Given request: Pick out every line in the listing below that contains the word "height", treating uppercase and lowercase as different, and copy those lines.

Given data:
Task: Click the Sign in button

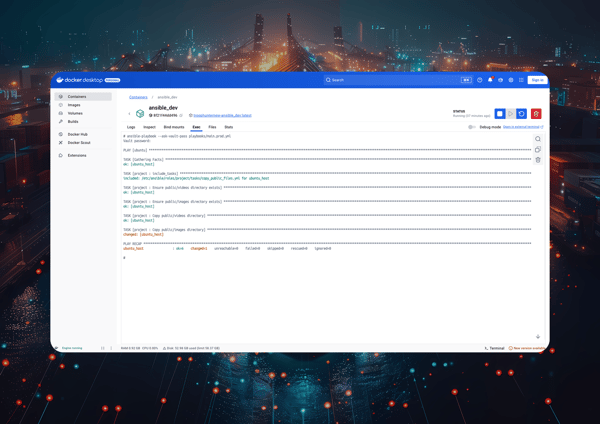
---
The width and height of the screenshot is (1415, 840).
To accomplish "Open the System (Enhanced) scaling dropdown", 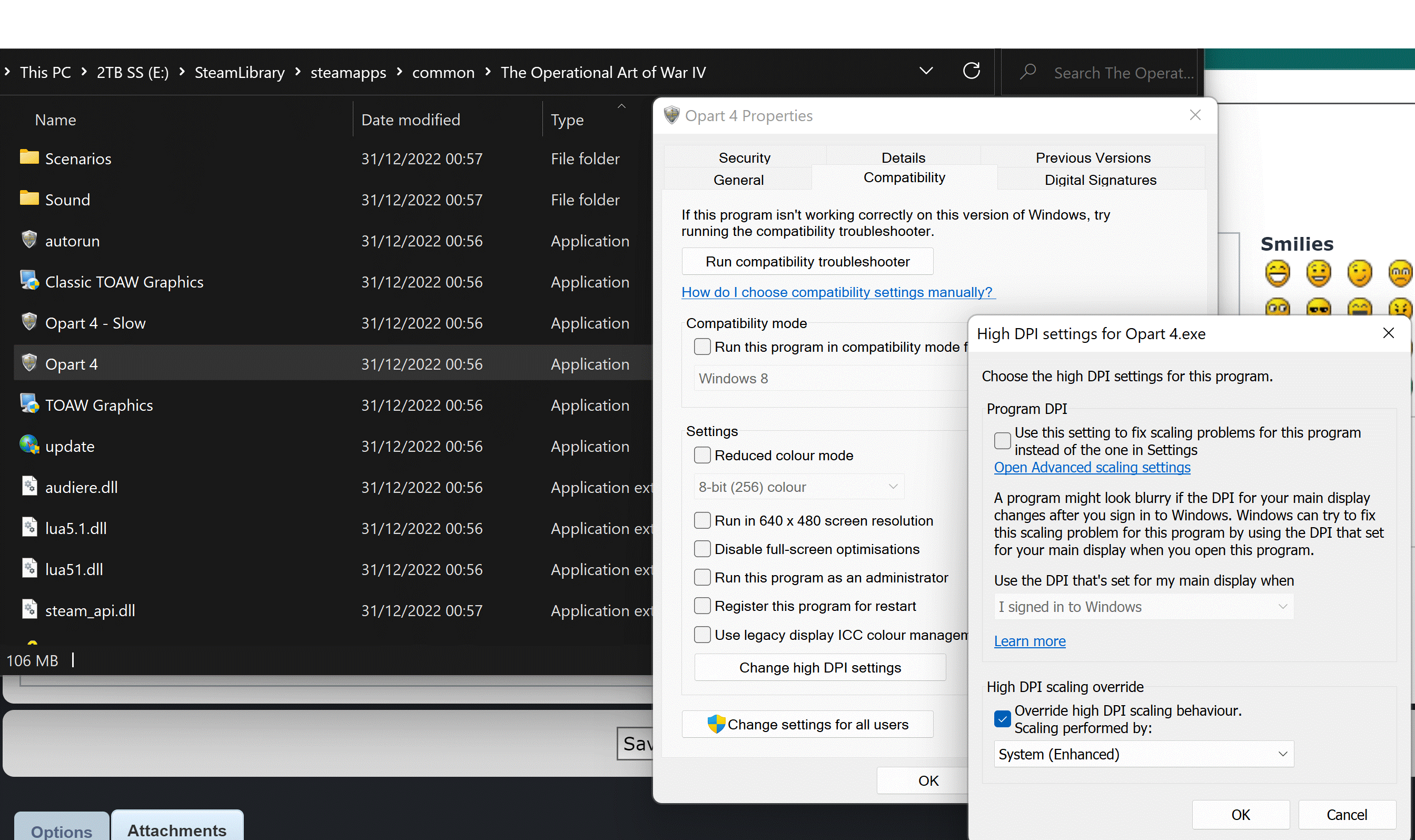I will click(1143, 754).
---
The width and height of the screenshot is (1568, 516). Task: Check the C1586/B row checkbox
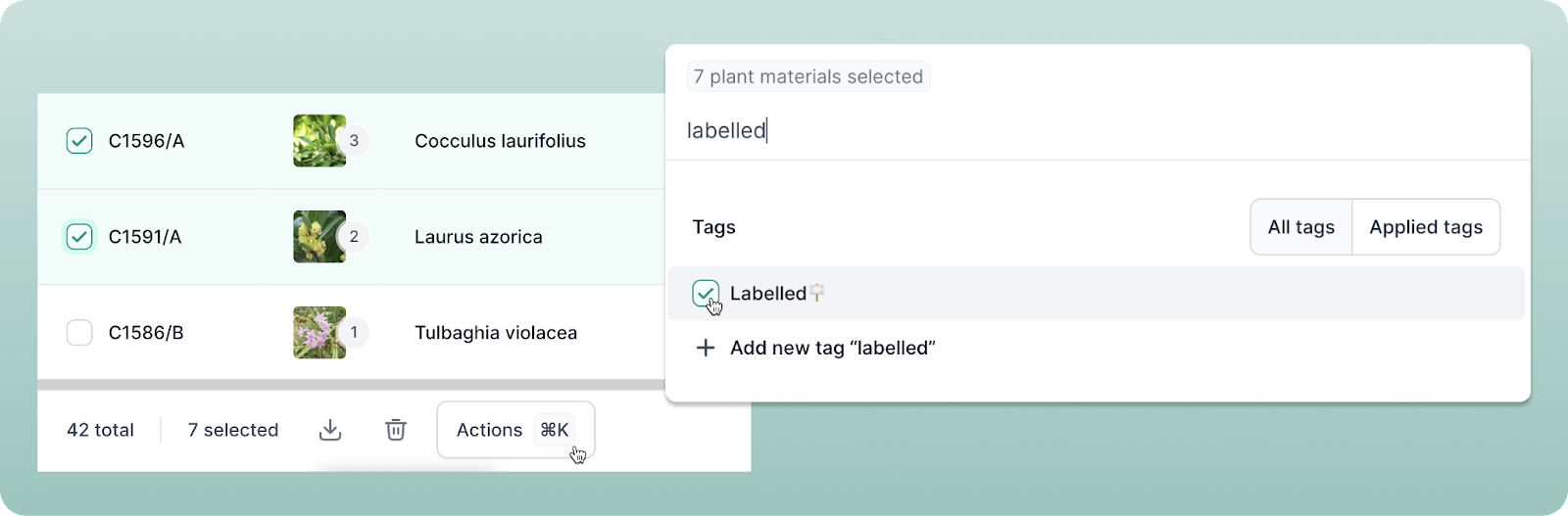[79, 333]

Written reply:
The width and height of the screenshot is (1415, 840).
The width and height of the screenshot is (1568, 516). Task: Check the C1586/B row checkbox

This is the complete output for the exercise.